Nevertheless, all those comrades, even though we do not agree with them in regard to the issues I have identified, they are very good comrades whose bona fides and sincerity we accept without qualification. They are our pride and we wish that we could have enough time to sit down with them and to press out the reservations they have. We sincerely hope that we will have that opportunity.

One of the features of this entire discussion is that as a result of frank criticism that has been levelled and the very positive response of the chairpersons who listened, and who guided these discussion, we are leaving this hall closer to one another than we were before the commencement of this conference. We have emerged from the conference stronger than we were before.
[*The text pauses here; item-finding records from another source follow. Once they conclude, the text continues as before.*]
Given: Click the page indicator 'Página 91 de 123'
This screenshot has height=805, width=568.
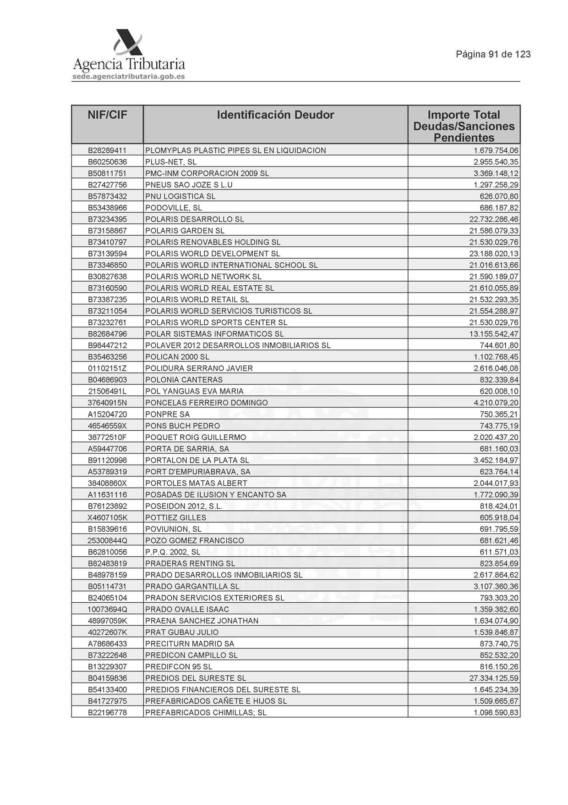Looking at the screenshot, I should pyautogui.click(x=493, y=54).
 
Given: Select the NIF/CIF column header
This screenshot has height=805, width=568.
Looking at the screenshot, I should pyautogui.click(x=107, y=115).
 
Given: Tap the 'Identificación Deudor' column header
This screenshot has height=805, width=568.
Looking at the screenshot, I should pyautogui.click(x=275, y=115).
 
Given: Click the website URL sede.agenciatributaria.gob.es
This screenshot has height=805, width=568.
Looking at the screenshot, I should pyautogui.click(x=129, y=77).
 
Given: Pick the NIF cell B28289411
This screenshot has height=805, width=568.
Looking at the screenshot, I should pyautogui.click(x=107, y=150).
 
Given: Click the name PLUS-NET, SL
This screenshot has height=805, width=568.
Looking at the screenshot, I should pyautogui.click(x=171, y=162).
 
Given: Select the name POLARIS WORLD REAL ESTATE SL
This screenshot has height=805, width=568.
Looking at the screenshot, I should pyautogui.click(x=209, y=288).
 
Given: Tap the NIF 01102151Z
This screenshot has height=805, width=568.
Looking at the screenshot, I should pyautogui.click(x=107, y=368).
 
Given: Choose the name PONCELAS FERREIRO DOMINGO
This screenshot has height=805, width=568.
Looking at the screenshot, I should pyautogui.click(x=207, y=403).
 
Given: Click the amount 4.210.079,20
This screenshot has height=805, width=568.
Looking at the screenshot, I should pyautogui.click(x=496, y=403).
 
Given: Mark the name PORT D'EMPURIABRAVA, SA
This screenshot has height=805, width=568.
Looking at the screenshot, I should pyautogui.click(x=198, y=472).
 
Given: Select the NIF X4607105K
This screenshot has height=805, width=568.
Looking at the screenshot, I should pyautogui.click(x=107, y=517).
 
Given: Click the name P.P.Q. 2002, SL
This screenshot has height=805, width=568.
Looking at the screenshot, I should pyautogui.click(x=173, y=552).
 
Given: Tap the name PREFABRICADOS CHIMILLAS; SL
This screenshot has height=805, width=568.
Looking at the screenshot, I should pyautogui.click(x=206, y=712).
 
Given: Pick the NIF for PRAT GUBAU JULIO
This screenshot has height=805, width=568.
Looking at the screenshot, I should pyautogui.click(x=107, y=632).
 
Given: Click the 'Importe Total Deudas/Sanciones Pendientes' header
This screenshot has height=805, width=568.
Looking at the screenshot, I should pyautogui.click(x=464, y=126).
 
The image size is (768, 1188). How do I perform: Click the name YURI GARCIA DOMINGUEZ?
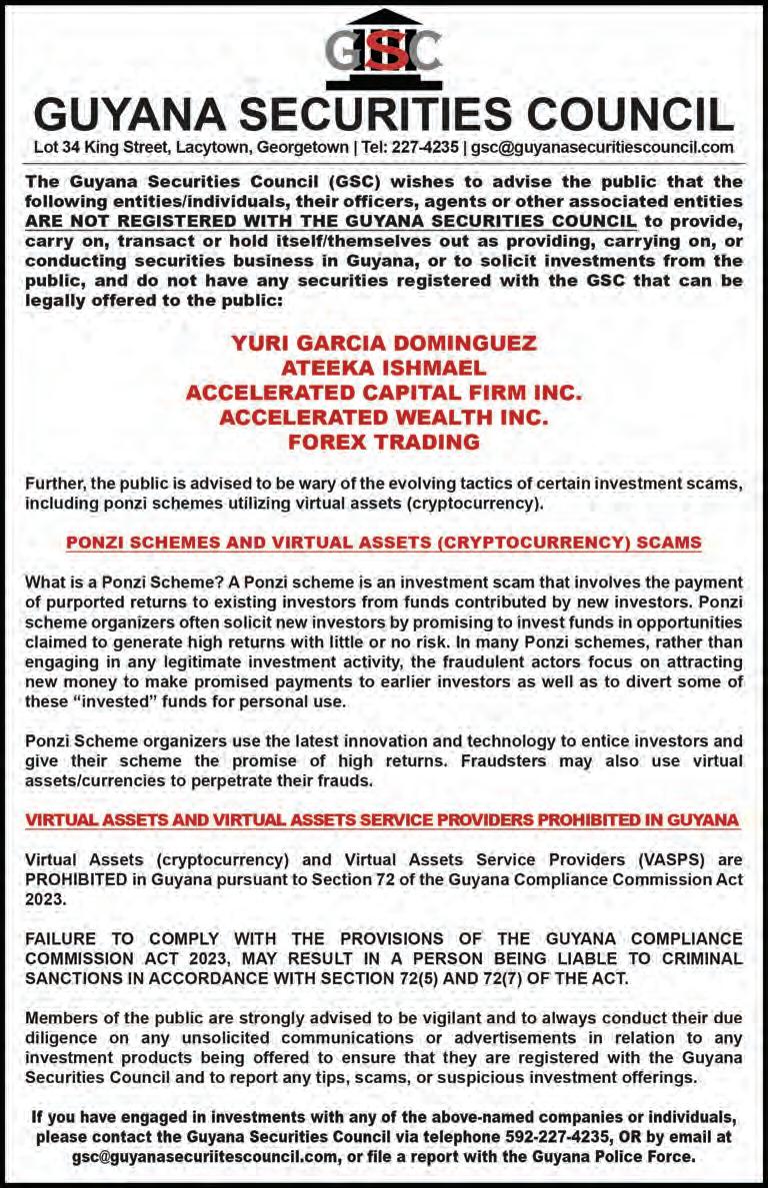point(384,344)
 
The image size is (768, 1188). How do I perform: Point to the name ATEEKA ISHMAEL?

For this we thank you from the bottom of our hearts.

I must remind you that today is the 27th anniversary of Umkhonto we Sizwe, the organisation which has given the liberation struggle in this country such muscle. I think it is fitting that we should sing in honour of Umkhonto we Sizwe. 'Hamba kahle, Mkhonto'. Please stand up and sing.

Finally I want to make an announcement which I hope will delight you. At the suggestion of some delegates here the national executive has decided to give our comrade President the honour of Isithwalandwe.

I must inform you that on a previous occasion he has been offered this honour, but because of his humility he refused to accept it. Well he is my president but on this particular occasion I am ordering him to accept it.

I am expressing the wishes of all of us when I say: this is one of our happiest moments. We have handled our problems as real comrades and everyone here will leave this place feeling that he is a worthy comrade of whom we are very proud.